Chinese transcription(s)
- • Chinese: 仙人庄街道
- • Pinyin: Xiānrénzhuāng jiēdào
- Xianrenzhuang Subdistrict Location in Henan
- Coordinates: 34°42′1″N 114°18′14″E﻿ / ﻿34.70028°N 114.30389°E
- Country: China
- Province: Henan
- Prefecture: Kaifeng
- District: Gulou District
- Time zone: UTC+8 (China Standard Time)

= Xianrenzhuang Subdistrict =

Xianrenzhuang Subdistrict (仙人庄街道, literally, "Immortal's Village Subdistrict"), formerly Xianrenzhuang Township (仙人庄乡) is a township-level division of Gulou District of the prefecture-level city of Kaifeng, in the province of Henan, China.

As of 1997, Xianrenzhuang Township occupied 35.3 square km in the southwestern part of Kaifeng's main urban area, and had around 10,000 residents.

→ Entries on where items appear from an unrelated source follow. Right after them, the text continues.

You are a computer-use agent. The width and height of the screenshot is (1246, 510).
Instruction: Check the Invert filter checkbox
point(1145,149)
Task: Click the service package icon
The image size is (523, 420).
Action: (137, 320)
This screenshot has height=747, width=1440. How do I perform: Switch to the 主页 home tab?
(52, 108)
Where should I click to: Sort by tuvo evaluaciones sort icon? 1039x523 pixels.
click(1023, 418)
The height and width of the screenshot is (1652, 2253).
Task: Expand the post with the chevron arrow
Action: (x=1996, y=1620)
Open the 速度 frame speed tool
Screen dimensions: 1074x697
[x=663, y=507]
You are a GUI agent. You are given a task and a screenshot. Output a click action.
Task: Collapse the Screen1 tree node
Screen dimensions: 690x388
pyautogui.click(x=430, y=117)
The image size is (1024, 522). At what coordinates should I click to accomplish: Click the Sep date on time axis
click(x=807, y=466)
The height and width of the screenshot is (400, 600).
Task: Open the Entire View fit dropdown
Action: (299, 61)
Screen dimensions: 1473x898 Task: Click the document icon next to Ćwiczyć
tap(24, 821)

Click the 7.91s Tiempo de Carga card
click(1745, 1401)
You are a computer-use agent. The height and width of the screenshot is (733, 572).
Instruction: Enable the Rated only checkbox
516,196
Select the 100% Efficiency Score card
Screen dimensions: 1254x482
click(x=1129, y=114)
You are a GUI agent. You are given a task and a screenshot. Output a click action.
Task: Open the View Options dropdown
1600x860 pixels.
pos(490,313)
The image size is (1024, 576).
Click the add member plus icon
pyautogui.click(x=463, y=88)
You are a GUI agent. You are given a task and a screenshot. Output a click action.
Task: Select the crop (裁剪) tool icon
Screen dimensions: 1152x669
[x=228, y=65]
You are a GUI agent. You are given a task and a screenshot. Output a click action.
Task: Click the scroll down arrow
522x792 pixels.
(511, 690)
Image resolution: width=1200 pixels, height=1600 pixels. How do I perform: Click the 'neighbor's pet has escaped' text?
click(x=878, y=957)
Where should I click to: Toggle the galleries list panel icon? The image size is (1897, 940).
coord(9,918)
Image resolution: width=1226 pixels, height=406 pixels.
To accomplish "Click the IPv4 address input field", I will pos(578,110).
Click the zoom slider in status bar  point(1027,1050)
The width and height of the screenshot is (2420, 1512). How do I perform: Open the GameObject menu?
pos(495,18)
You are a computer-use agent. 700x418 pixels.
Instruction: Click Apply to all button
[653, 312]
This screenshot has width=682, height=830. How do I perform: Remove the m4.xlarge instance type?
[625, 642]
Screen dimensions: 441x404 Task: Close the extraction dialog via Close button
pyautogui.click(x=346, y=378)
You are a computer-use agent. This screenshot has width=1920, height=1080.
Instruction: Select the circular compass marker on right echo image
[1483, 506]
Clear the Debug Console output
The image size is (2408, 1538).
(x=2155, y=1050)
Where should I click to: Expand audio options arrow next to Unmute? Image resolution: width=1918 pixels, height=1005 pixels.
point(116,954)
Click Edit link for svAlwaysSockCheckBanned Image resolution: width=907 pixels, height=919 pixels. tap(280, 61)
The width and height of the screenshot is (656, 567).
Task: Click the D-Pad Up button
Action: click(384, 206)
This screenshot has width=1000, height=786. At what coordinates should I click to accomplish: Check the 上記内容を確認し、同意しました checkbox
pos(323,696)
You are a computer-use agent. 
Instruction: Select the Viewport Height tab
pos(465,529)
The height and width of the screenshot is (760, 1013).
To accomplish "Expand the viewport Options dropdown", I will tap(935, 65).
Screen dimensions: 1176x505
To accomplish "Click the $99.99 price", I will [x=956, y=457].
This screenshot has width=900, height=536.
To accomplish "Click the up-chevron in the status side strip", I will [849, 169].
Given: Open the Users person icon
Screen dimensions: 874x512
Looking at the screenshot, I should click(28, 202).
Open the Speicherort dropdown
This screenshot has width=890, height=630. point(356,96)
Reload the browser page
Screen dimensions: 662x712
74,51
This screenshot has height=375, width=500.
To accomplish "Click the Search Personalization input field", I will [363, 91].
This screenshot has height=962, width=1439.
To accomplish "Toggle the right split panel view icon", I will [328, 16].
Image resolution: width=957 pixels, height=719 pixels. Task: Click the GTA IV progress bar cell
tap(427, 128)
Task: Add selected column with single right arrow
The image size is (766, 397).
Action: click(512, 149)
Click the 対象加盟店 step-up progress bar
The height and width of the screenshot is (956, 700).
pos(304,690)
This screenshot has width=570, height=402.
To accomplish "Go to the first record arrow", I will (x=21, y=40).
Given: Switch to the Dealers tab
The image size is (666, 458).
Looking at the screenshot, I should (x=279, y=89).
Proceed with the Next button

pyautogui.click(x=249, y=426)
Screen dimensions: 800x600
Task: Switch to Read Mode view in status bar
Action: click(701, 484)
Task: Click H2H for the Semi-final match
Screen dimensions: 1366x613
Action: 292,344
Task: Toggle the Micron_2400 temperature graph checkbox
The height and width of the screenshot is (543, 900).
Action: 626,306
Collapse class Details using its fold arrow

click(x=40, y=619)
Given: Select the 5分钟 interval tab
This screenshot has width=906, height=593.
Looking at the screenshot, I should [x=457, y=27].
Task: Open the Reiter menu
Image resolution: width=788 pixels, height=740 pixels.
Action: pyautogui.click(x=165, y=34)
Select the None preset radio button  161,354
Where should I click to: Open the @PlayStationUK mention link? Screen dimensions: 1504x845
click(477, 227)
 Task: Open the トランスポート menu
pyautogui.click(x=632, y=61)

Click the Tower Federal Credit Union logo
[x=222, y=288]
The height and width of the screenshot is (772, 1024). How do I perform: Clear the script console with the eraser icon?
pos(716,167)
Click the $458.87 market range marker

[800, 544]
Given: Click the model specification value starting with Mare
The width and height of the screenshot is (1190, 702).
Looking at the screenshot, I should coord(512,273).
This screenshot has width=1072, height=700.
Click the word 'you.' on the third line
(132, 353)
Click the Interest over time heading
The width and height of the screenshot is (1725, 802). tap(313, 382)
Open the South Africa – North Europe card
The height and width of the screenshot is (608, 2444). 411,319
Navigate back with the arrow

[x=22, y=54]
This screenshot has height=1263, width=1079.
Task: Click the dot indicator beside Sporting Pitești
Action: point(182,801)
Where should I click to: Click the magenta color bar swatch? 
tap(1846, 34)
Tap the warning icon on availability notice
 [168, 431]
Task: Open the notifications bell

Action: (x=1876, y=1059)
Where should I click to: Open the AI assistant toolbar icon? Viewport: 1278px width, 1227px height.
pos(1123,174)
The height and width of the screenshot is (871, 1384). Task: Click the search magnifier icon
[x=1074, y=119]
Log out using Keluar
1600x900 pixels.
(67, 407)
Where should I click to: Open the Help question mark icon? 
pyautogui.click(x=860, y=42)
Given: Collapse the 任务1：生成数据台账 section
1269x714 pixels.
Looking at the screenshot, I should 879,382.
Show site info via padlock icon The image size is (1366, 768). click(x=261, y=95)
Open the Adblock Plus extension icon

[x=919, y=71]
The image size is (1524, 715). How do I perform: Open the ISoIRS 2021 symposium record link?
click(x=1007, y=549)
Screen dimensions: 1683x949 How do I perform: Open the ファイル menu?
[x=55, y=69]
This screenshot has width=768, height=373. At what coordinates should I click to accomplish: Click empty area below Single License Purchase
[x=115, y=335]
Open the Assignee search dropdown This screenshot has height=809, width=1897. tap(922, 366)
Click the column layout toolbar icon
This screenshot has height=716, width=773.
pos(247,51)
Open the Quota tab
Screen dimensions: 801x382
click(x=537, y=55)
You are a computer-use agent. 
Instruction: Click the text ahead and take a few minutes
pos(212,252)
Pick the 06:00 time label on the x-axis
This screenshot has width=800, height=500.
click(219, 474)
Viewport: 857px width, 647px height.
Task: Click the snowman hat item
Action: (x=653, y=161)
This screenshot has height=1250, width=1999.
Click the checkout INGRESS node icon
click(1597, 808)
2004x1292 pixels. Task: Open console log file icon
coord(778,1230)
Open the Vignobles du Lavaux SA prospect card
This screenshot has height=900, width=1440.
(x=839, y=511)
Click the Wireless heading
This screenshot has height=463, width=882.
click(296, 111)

Although located only a few kilometers southwest of downtown Kaifeng, the Xianrenzhuang area, according to Google Maps, is still mostly rural.

==History==
The predecessor of today's Xianrenzhuang subdistrict was incorporated as Xincheng Township (新城乡) in 1949, and reorganized as Zhongxin Township (中心乡, literally, "Central Township") in 1955. In 1958, with the Great Leap Forward, the township became incorporated into Shandian ("Lightning") People's commune (闪电公社, Shǎndiàn Gōngshè). In 1980 the separate Xianrenzhuang People's Commune was created, which became a township, within the then-existing Kaifeng County, in 1984. With the reorganization of Kaifeng County in 2005, the township became part of Kaifengh City's Gulou District.